_Activity:_ Word for word, the records below are to be set down again.

Stored data entries

######

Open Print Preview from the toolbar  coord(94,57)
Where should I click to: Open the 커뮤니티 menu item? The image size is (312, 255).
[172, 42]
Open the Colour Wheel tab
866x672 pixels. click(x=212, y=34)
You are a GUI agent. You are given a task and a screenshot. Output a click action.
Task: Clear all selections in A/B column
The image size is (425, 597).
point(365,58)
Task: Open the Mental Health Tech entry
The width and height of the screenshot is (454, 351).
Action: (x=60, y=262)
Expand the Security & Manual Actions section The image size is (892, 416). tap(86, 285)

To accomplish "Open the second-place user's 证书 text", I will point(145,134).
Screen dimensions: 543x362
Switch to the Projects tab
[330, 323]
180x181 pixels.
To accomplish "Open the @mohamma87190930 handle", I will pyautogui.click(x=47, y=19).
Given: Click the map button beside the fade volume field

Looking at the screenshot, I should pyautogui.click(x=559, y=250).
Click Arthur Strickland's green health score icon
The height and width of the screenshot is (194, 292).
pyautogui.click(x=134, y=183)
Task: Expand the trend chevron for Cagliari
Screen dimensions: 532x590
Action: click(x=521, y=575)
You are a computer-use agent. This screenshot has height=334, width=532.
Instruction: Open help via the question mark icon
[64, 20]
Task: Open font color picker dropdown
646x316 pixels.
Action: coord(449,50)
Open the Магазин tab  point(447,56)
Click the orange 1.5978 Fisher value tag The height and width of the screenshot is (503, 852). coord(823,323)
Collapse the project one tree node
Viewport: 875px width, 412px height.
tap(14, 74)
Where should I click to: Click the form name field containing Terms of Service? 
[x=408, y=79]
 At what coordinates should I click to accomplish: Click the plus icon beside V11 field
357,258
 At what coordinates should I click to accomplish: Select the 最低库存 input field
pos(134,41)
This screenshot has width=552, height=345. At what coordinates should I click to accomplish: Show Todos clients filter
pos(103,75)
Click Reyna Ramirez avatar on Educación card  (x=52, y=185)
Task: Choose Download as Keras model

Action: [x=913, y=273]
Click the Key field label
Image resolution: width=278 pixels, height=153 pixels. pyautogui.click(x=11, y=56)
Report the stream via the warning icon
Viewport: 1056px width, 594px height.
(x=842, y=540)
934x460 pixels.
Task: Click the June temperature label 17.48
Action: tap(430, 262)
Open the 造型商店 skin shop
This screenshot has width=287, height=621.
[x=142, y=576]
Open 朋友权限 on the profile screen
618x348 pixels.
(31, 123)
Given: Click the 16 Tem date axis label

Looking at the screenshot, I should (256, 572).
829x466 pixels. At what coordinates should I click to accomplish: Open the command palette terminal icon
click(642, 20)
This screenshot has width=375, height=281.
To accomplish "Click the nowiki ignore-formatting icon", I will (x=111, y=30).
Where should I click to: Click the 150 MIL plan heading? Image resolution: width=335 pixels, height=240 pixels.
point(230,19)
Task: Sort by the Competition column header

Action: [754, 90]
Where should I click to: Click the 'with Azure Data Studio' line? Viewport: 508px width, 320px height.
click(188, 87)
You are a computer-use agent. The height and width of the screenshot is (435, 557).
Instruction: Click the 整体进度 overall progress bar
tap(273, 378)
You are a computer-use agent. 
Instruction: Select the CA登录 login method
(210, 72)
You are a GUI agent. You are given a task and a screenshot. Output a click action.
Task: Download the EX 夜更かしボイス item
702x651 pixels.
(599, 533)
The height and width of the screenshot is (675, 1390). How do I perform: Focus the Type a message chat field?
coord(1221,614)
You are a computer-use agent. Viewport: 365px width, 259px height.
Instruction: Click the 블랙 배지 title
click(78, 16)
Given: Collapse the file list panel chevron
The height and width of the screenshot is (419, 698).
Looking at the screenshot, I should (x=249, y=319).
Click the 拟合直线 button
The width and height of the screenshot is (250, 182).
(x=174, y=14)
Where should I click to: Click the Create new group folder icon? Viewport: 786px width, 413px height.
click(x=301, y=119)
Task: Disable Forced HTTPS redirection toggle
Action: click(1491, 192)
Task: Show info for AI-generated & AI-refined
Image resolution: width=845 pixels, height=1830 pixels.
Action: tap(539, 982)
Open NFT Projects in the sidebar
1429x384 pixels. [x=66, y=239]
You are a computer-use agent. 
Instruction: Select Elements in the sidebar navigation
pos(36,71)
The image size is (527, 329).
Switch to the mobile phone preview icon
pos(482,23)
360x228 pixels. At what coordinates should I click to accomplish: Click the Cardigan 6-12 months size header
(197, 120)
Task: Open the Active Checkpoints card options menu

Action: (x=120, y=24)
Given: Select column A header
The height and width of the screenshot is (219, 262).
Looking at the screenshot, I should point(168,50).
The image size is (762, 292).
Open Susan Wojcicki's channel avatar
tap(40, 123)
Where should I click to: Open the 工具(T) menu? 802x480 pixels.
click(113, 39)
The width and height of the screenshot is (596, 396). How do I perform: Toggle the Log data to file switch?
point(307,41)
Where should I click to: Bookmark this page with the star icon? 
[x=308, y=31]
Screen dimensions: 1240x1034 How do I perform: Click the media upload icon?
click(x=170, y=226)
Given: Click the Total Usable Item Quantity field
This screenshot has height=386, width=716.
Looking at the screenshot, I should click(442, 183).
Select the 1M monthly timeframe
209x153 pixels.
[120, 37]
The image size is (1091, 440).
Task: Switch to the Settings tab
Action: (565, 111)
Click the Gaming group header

######

_Answer space:_
Open Print Preview from the toolbar  coord(94,57)
Where should I click to: Open the 커뮤니티 menu item? The image size is (312, 255).
[172, 42]
Open the Colour Wheel tab
866x672 pixels. click(x=212, y=34)
You are a GUI agent. You are given a task and a screenshot. Output a click action.
Task: Clear all selections in A/B column
The image size is (425, 597).
point(365,58)
Task: Open the Mental Health Tech entry
The width and height of the screenshot is (454, 351).
Action: (x=60, y=262)
Expand the Security & Manual Actions section The image size is (892, 416). tap(86, 285)

To accomplish "Open the second-place user's 证书 text", I will point(145,134).
Screen dimensions: 543x362
Switch to the Projects tab
[330, 323]
180x181 pixels.
To accomplish "Open the @mohamma87190930 handle", I will pyautogui.click(x=47, y=19).
Given: Click the map button beside the fade volume field

Looking at the screenshot, I should pyautogui.click(x=559, y=250).
Click Arthur Strickland's green health score icon
The height and width of the screenshot is (194, 292).
pyautogui.click(x=134, y=183)
Task: Expand the trend chevron for Cagliari
Screen dimensions: 532x590
Action: click(x=521, y=575)
You are a computer-use agent. This screenshot has height=334, width=532.
Instruction: Open help via the question mark icon
[64, 20]
Task: Open font color picker dropdown
646x316 pixels.
Action: coord(449,50)
Open the Магазин tab  point(447,56)
Click the orange 1.5978 Fisher value tag The height and width of the screenshot is (503, 852). coord(823,323)
Collapse the project one tree node
Viewport: 875px width, 412px height.
tap(14, 74)
Where should I click to: Click the form name field containing Terms of Service? 
[x=408, y=79]
 At what coordinates should I click to accomplish: Click the plus icon beside V11 field
357,258
 At what coordinates should I click to accomplish: Select the 最低库存 input field
pos(134,41)
This screenshot has width=552, height=345. At what coordinates should I click to accomplish: Show Todos clients filter
pos(103,75)
Click Reyna Ramirez avatar on Educación card  (x=52, y=185)
Task: Choose Download as Keras model

Action: [x=913, y=273]
Click the Key field label
Image resolution: width=278 pixels, height=153 pixels. pyautogui.click(x=11, y=56)
Report the stream via the warning icon
Viewport: 1056px width, 594px height.
(x=842, y=540)
934x460 pixels.
Task: Click the June temperature label 17.48
Action: tap(430, 262)
Open the 造型商店 skin shop
This screenshot has width=287, height=621.
[x=142, y=576]
Open 朋友权限 on the profile screen
618x348 pixels.
(31, 123)
Given: Click the 16 Tem date axis label

Looking at the screenshot, I should (256, 572).
829x466 pixels. At what coordinates should I click to accomplish: Open the command palette terminal icon
click(642, 20)
This screenshot has width=375, height=281.
To accomplish "Click the nowiki ignore-formatting icon", I will (x=111, y=30).
Where should I click to: Click the 150 MIL plan heading? Image resolution: width=335 pixels, height=240 pixels.
point(230,19)
Task: Sort by the Competition column header

Action: [754, 90]
Where should I click to: Click the 'with Azure Data Studio' line? Viewport: 508px width, 320px height.
click(188, 87)
You are a computer-use agent. The height and width of the screenshot is (435, 557).
Instruction: Click the 整体进度 overall progress bar
tap(273, 378)
You are a computer-use agent. 
Instruction: Select the CA登录 login method
(210, 72)
You are a GUI agent. You are given a task and a screenshot. Output a click action.
Task: Download the EX 夜更かしボイス item
702x651 pixels.
(599, 533)
The height and width of the screenshot is (675, 1390). How do I perform: Focus the Type a message chat field?
coord(1221,614)
You are a computer-use agent. Viewport: 365px width, 259px height.
Instruction: Click the 블랙 배지 title
click(78, 16)
Given: Collapse the file list panel chevron
The height and width of the screenshot is (419, 698).
Looking at the screenshot, I should (x=249, y=319).
Click the 拟合直线 button
The width and height of the screenshot is (250, 182).
(x=174, y=14)
Where should I click to: Click the Create new group folder icon? Viewport: 786px width, 413px height.
click(x=301, y=119)
Task: Disable Forced HTTPS redirection toggle
Action: click(1491, 192)
Task: Show info for AI-generated & AI-refined
Image resolution: width=845 pixels, height=1830 pixels.
Action: tap(539, 982)
Open NFT Projects in the sidebar
1429x384 pixels. [x=66, y=239]
You are a computer-use agent. 
Instruction: Select Elements in the sidebar navigation
pos(36,71)
The image size is (527, 329).
Switch to the mobile phone preview icon
pos(482,23)
360x228 pixels. At what coordinates should I click to accomplish: Click the Cardigan 6-12 months size header
(197, 120)
Task: Open the Active Checkpoints card options menu

Action: (x=120, y=24)
Given: Select column A header
The height and width of the screenshot is (219, 262).
Looking at the screenshot, I should point(168,50).
The image size is (762, 292).
Open Susan Wojcicki's channel avatar
tap(40, 123)
Where should I click to: Open the 工具(T) menu? 802x480 pixels.
click(113, 39)
The width and height of the screenshot is (596, 396). How do I perform: Toggle the Log data to file switch?
point(307,41)
Where should I click to: Bookmark this page with the star icon? 
[x=308, y=31]
Screen dimensions: 1240x1034 How do I perform: Click the media upload icon?
click(x=170, y=226)
Given: Click the Total Usable Item Quantity field
This screenshot has height=386, width=716.
Looking at the screenshot, I should click(442, 183).
Select the 1M monthly timeframe
209x153 pixels.
[120, 37]
The image size is (1091, 440).
Task: Switch to the Settings tab
Action: (565, 111)
Click the Gaming group header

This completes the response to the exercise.